• [Assignment]: The records should be copied out again with no alteration.

»»

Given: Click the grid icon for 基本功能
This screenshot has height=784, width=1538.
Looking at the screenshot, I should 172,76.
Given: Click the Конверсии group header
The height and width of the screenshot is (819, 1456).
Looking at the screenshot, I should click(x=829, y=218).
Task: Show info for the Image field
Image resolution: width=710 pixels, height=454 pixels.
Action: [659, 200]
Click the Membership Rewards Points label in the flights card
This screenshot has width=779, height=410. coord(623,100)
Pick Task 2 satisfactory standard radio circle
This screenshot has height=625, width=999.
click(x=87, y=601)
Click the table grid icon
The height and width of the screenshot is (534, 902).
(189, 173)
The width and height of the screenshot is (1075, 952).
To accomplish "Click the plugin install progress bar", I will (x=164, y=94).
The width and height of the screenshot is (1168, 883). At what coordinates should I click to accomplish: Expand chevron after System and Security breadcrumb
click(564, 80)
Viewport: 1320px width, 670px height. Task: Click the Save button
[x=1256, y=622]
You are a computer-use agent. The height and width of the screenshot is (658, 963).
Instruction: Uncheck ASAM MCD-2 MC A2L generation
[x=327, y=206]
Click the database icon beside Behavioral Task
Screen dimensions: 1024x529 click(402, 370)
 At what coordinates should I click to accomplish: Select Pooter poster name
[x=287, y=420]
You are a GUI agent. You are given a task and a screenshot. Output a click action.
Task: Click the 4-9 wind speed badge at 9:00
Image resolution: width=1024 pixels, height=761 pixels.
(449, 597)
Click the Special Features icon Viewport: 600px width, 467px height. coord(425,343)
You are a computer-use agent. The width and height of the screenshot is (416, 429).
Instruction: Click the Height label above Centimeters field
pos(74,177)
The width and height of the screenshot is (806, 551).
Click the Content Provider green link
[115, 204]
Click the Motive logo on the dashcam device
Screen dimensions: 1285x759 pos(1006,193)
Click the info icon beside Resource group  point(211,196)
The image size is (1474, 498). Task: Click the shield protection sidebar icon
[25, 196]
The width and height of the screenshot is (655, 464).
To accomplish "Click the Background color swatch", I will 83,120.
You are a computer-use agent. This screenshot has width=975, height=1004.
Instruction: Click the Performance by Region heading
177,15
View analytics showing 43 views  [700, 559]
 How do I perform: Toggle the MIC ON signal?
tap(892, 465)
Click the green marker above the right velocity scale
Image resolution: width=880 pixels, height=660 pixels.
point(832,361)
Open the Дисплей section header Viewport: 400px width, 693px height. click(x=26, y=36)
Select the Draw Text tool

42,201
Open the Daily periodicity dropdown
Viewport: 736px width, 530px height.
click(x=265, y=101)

««

• [Worked solution]:
Given: Click the grid icon for 基本功能
This screenshot has height=784, width=1538.
Looking at the screenshot, I should 172,76.
Given: Click the Конверсии group header
The height and width of the screenshot is (819, 1456).
Looking at the screenshot, I should click(x=829, y=218).
Task: Show info for the Image field
Image resolution: width=710 pixels, height=454 pixels.
Action: [659, 200]
Click the Membership Rewards Points label in the flights card
This screenshot has width=779, height=410. coord(623,100)
Pick Task 2 satisfactory standard radio circle
This screenshot has height=625, width=999.
click(x=87, y=601)
Click the table grid icon
The height and width of the screenshot is (534, 902).
(189, 173)
The width and height of the screenshot is (1075, 952).
To accomplish "Click the plugin install progress bar", I will (x=164, y=94).
The width and height of the screenshot is (1168, 883). At what coordinates should I click to accomplish: Expand chevron after System and Security breadcrumb
click(564, 80)
Viewport: 1320px width, 670px height. Task: Click the Save button
[x=1256, y=622]
You are a computer-use agent. The height and width of the screenshot is (658, 963).
Instruction: Uncheck ASAM MCD-2 MC A2L generation
[x=327, y=206]
Click the database icon beside Behavioral Task
Screen dimensions: 1024x529 click(402, 370)
 At what coordinates should I click to accomplish: Select Pooter poster name
[x=287, y=420]
You are a GUI agent. You are given a task and a screenshot. Output a click action.
Task: Click the 4-9 wind speed badge at 9:00
Image resolution: width=1024 pixels, height=761 pixels.
(449, 597)
Click the Special Features icon Viewport: 600px width, 467px height. coord(425,343)
You are a computer-use agent. The width and height of the screenshot is (416, 429).
Instruction: Click the Height label above Centimeters field
pos(74,177)
The width and height of the screenshot is (806, 551).
Click the Content Provider green link
[115, 204]
Click the Motive logo on the dashcam device
Screen dimensions: 1285x759 pos(1006,193)
Click the info icon beside Resource group  point(211,196)
The image size is (1474, 498). Task: Click the shield protection sidebar icon
[25, 196]
The width and height of the screenshot is (655, 464).
To accomplish "Click the Background color swatch", I will 83,120.
You are a computer-use agent. This screenshot has width=975, height=1004.
Instruction: Click the Performance by Region heading
177,15
View analytics showing 43 views  [700, 559]
 How do I perform: Toggle the MIC ON signal?
tap(892, 465)
Click the green marker above the right velocity scale
Image resolution: width=880 pixels, height=660 pixels.
point(832,361)
Open the Дисплей section header Viewport: 400px width, 693px height. click(x=26, y=36)
Select the Draw Text tool

42,201
Open the Daily periodicity dropdown
Viewport: 736px width, 530px height.
click(x=265, y=101)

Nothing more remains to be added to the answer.